Derelict boat sighted off south coast near Bandon
A US Coast Guard helicopter crew spotted a portion of a boat, estimated at 25-30′ length, in the Pacific Ocean off the southern Oregon coast on March 16. After the Coast Guard attached a tracking buoy to the object March 18 and issuing a marine advisory, state and federal officials monitored it until Monday afternoon. The debris appears headed for the coastline and could reach the beach in the next 24 hours between Bandon and Cape Arago, though both the location and time are subject to change.
The craft, which could be the bow end, may have originated with the 2011 earthquake and tsunami that struck Japan s east coast. If the derelict comes ashore on a sandy beach in the next day, the Oregon Parks and Recreation Department will contract with a local salvager to secure it, then remove it from the ocean shore. During the removal operation, the department asks beach visitors to respect the work zone and obey any temporary beach or road closures.

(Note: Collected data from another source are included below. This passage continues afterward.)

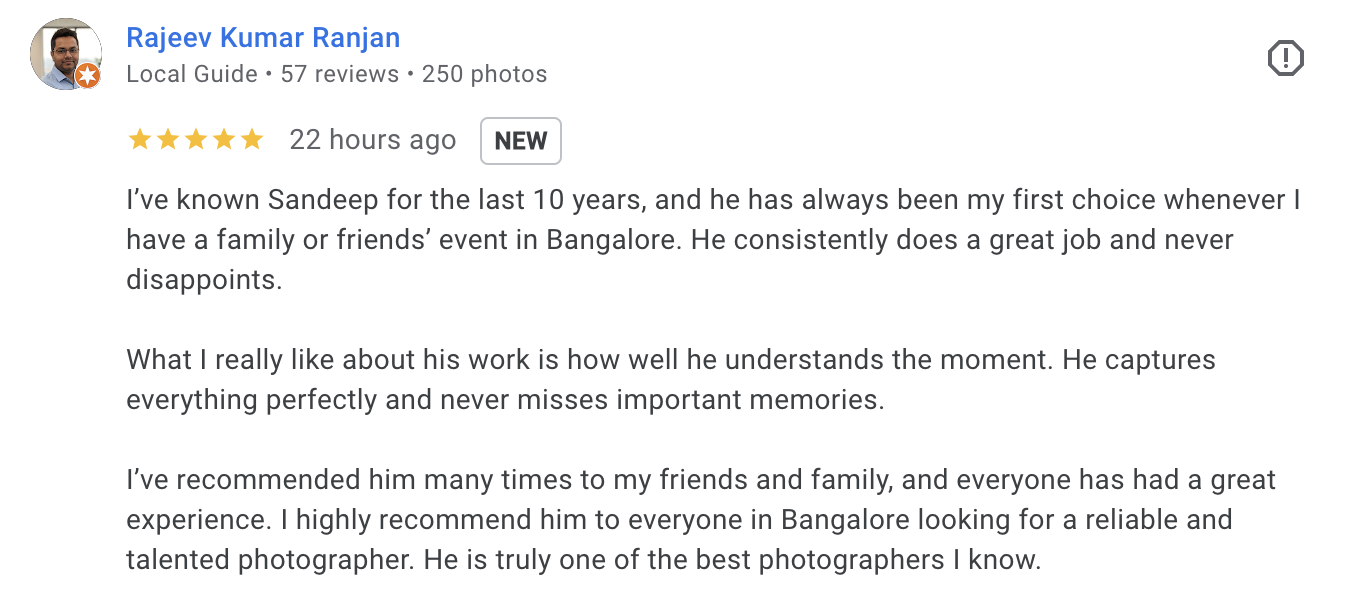Open Rajeev Kumar Ranjan's profile

click(x=262, y=37)
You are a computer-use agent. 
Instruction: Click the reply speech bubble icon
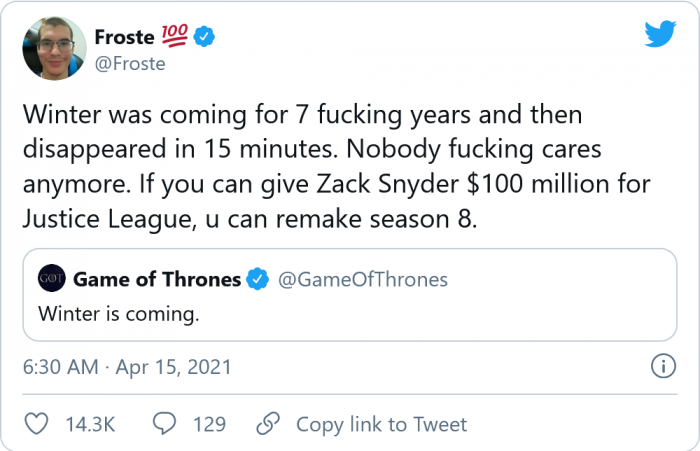pos(165,424)
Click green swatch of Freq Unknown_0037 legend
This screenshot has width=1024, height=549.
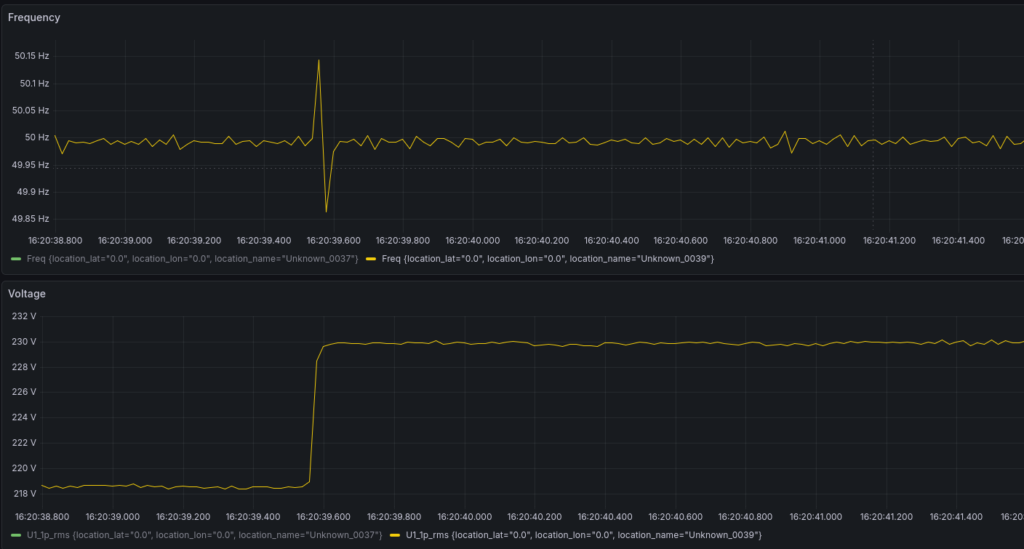point(14,259)
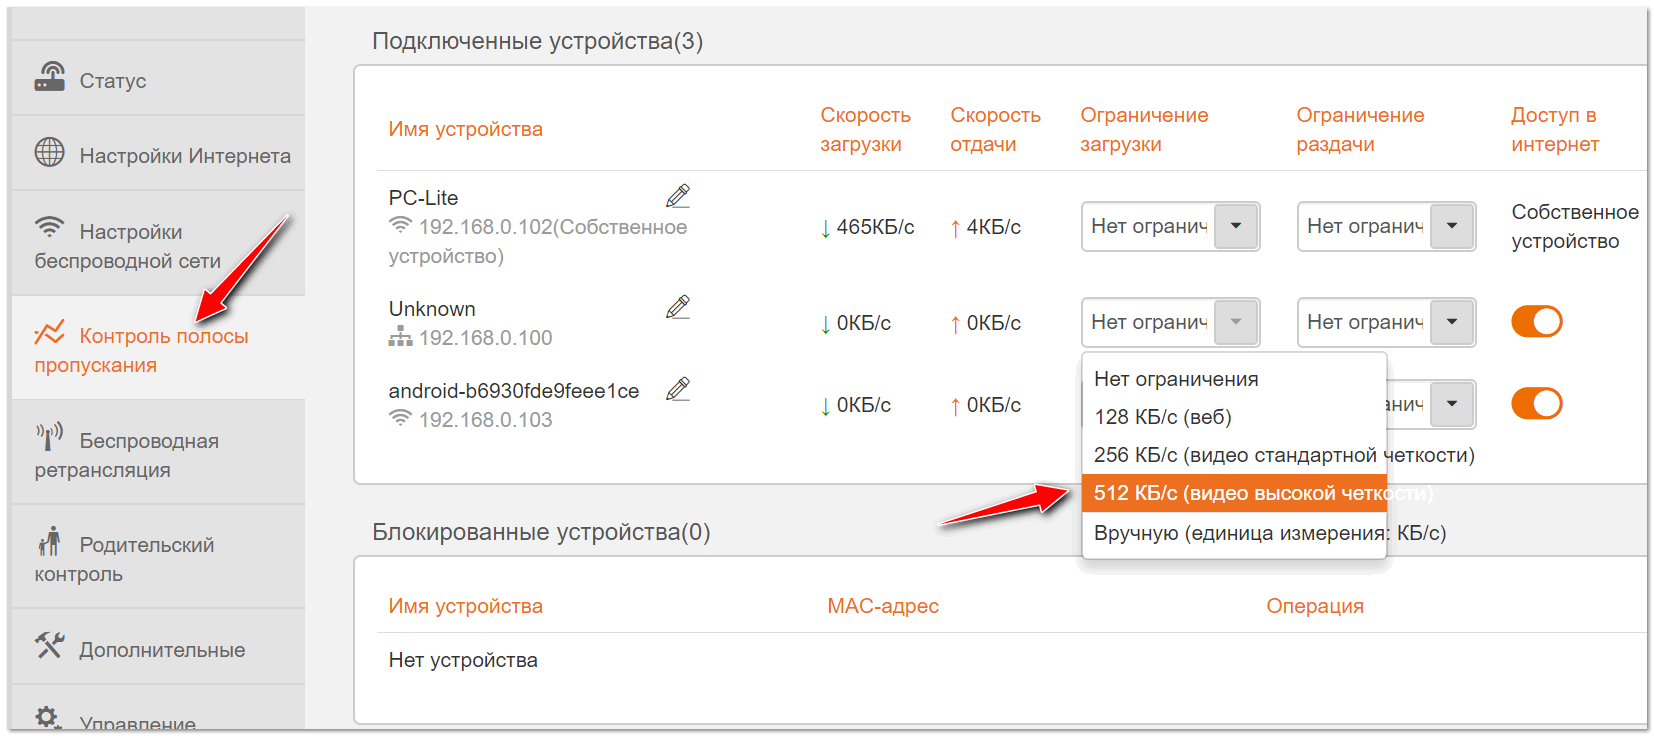Click the Wi-Fi icon for wireless settings

click(49, 226)
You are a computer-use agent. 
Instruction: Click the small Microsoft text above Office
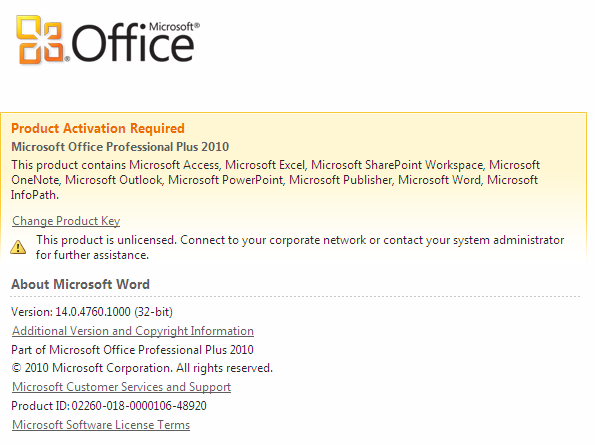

There’s no sign of any hazardous materials on board. Biologists with the Oregon Department of Fish and Wildlife and Hatfield Marine Science Center will remove samples of plants and animals to check for potentially invasive species, and attempt to confirm the boat’s origins.

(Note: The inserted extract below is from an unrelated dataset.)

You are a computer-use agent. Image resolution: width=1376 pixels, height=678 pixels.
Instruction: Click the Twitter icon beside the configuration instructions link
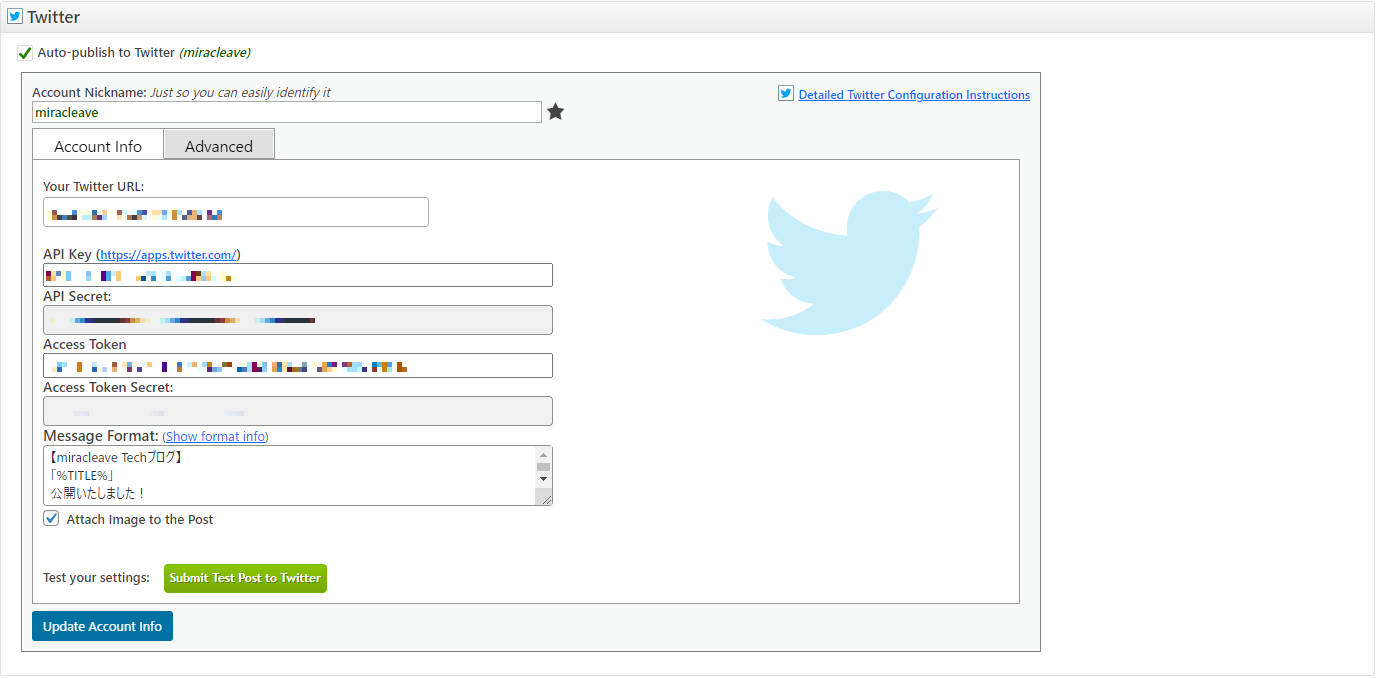[786, 93]
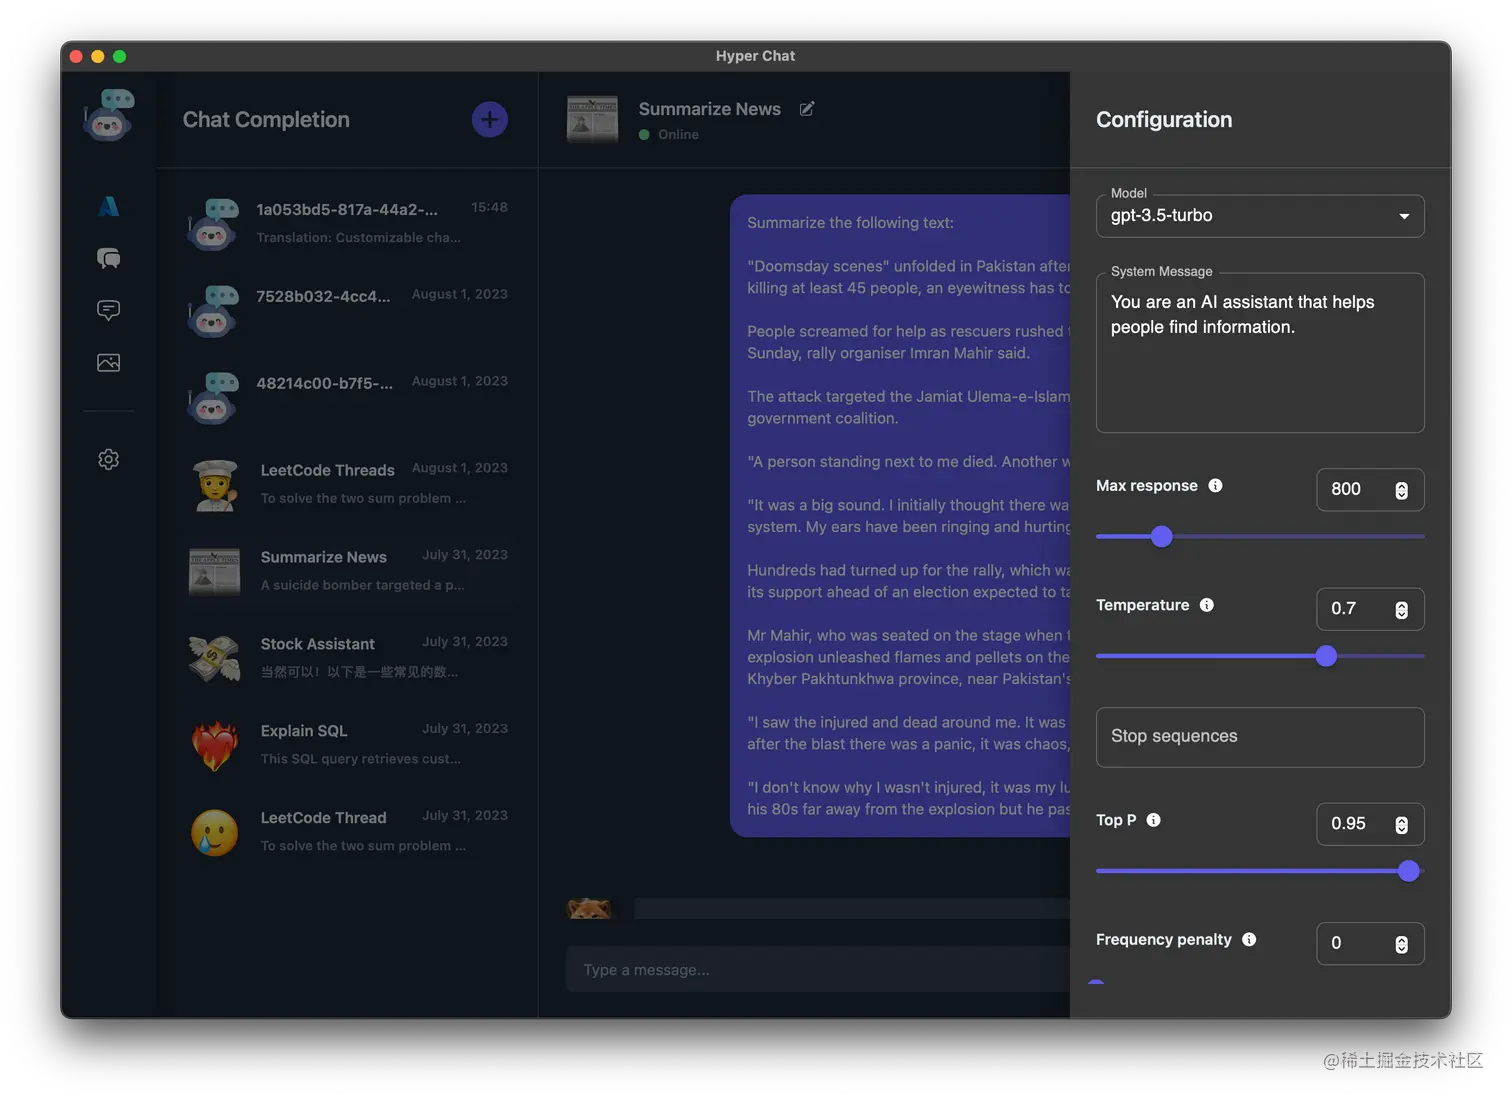
Task: Click the Type a message input field
Action: pos(817,970)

Invasive species expert Dr. John Chapman of Hatfield Marine Science Center told News Lincoln County that he’s traveling to Bandon tomorrow and will be a part of the scientific inquiry of what’s left of the small vessel. Dr. Chapman says after carefully examining the photo it looks like it was carried out to sea after the 2011 Japanese Tsunami waves pounded the east coast of Japan.
Dr. Chapman last week examined a tote box that washed up on the beach at Don Davis Park in Newport. He said he took samples of the critters that were still aboard it, logged them, then made sure that the tote was properly disposed of.